Home Apple’s Convergence of Desktop and Mobile Continues With Mountain Lion

Apple’s Convergence of Desktop and Mobile Continues With Mountain Lion

It’s official. The next version of Apple’s desktop operating system is due out this summer, and it’s going to move Mac OS X closer toward the look, feel and functionality of iOS. Mountain Lion, much like its predecessor, adds features to desktop that users of the iPhone, iPad and iPod Touch are already quite familiar with. And it will make the integration between all of these devices much tighter.

Of all of the new features coming in Mountain Lion, most of them either port something from iOS over to Mac OS X or otherwise bridge the user experience between the two operating systems.

A number of features that launched with iOS 5 in October and swiftly making their way to Mac OS X. Notification Center is one of them. With Mountain Lion, Macs will have iOS-style push notifications, which can be viewed via a typically-hidden panel off to the right of the screen. In the same way iPhone and iPad users can pull down from the top of the screen to reveal Notificiation Center, Mac users will be swipe down on the track pad to reveal their recent notifications.

As predicted, iMessage is also making its way to Mac OS X. A new app called Messages will replace iChat and integrate with standard chat protocols per usual, but also work with Apple’s new SMS substitute. This begins to bridge the gap between devices and allow users to send text and media message to other Apple users regardless of device.

If you were, like me, excited about the launch of Reminders, but too disappointed at its desktop integration to actually use it, it’s time to get excited again. For real this time. Apple is launching a Reminders app for the desktop, which will of course integrate with iOS via iCloud. For those of us who do the majority of their day-to-day work on a laptop or desktop, this feature is absolutely critical for Reminders to be truly useful. Until now, there was little reason for people to give up tools like Remember the Milk or Things, both of which exist seamlessly across devices.

Speaking of iCloud, that’s getting more deeply integrated into Mountain Lion as well. Moving forward, this will be paramount to maintaining the user experience across devices.
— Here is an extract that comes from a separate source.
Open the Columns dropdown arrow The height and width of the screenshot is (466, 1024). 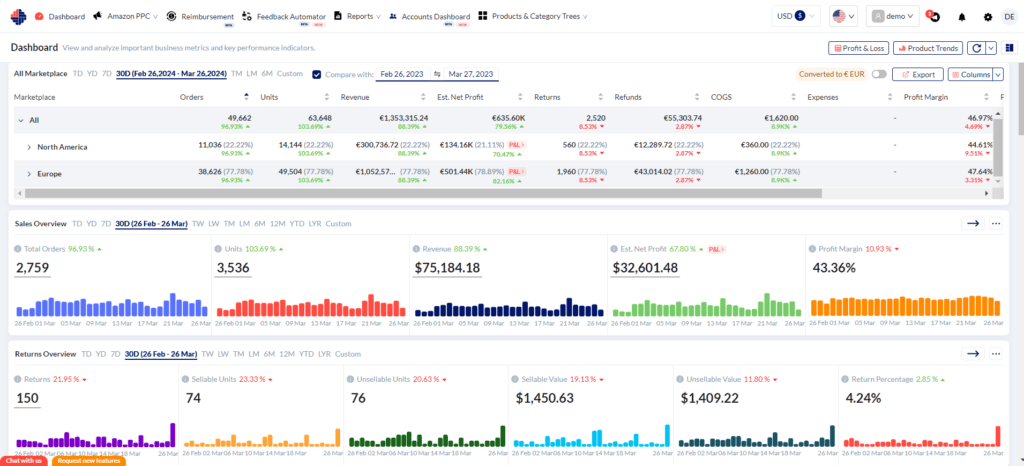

For those who use Notes on iOS or Stickies on Mac OS X (or both), there’s good news. Those apps are now one. Stickies is being replaced with Notes on the desktop, which will sync with one’s notes on their iPhone, iPad or iPod Touch, thanks to iCloud. Users of apps like Evernote may find this feature yawn-worthy, but for those who have opted to use Apple’s proprietary tools for note-taking, it will be a big plus.

Like iOS 5, Mountain Lion is getting deep Twitter integration. Other new features in Mac OS X include Game Center, Airplay mirroring and a new security feature called Gatekeeper. As MG Siegler points out in Techcrunch, it is sure to generate some controversy, since the OS will only accept Mac Store apps and software from verified developers by default. It is a bit walled garden-y, but the setting can be changed.

For a more detailed walk-through of Mountain Lion’s new features, you can check out the hands-on reviews done by MacWorld or Techcrunch.

The new OS won’t be available until the summer, but developers can download a preview from Apple starting today.